[Saved entries]
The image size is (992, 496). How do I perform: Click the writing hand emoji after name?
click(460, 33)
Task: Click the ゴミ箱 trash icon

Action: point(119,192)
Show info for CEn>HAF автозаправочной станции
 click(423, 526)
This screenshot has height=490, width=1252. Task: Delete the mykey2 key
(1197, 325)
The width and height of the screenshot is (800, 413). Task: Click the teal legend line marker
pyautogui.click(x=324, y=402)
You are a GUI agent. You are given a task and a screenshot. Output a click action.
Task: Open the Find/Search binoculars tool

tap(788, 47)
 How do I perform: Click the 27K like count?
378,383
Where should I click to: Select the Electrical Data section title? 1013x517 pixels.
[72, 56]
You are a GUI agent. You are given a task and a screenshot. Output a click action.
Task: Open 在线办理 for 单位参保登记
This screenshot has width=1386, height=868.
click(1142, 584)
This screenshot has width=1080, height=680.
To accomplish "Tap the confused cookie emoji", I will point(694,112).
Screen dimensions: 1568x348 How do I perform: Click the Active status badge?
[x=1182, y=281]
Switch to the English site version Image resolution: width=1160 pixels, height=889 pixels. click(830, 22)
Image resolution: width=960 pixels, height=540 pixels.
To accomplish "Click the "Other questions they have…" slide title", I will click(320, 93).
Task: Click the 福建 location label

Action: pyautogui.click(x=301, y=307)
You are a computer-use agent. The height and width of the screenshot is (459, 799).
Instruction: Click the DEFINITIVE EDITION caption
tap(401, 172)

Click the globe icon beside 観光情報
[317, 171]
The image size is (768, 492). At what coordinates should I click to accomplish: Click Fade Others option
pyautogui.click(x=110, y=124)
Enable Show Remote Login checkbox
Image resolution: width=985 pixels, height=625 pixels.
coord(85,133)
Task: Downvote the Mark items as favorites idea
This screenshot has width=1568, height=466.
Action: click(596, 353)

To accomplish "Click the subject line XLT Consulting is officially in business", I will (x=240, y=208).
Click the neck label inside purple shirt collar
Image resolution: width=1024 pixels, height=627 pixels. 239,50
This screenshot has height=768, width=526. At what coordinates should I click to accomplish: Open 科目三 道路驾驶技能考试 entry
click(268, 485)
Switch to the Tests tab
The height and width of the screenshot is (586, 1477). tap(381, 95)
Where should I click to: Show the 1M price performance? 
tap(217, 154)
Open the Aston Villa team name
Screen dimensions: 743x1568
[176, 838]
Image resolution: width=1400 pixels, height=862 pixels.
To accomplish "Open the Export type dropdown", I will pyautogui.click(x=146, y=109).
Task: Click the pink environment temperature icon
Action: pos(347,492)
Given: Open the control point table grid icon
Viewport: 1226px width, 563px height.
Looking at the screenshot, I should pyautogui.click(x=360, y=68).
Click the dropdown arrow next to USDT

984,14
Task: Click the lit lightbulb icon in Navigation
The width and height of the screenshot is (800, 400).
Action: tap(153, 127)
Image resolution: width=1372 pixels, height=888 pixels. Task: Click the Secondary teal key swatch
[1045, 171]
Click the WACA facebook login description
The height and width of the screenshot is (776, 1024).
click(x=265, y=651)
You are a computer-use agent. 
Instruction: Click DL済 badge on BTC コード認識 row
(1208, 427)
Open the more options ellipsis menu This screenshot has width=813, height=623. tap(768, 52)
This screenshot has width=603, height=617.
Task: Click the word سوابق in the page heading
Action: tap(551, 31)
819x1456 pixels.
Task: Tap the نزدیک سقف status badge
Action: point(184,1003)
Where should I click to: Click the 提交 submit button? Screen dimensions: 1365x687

To do: Your answer should consist only of the lines above between the line holding "Click the globe icon beside 観光情報" and the line holding "Task: Downvote the", inclusive, each transcribed exactly.

Written solution:
Click the globe icon beside 観光情報
[317, 171]
The image size is (768, 492). At what coordinates should I click to accomplish: Click Fade Others option
pyautogui.click(x=110, y=124)
Enable Show Remote Login checkbox
Image resolution: width=985 pixels, height=625 pixels.
coord(85,133)
Task: Downvote the Mark items as favorites idea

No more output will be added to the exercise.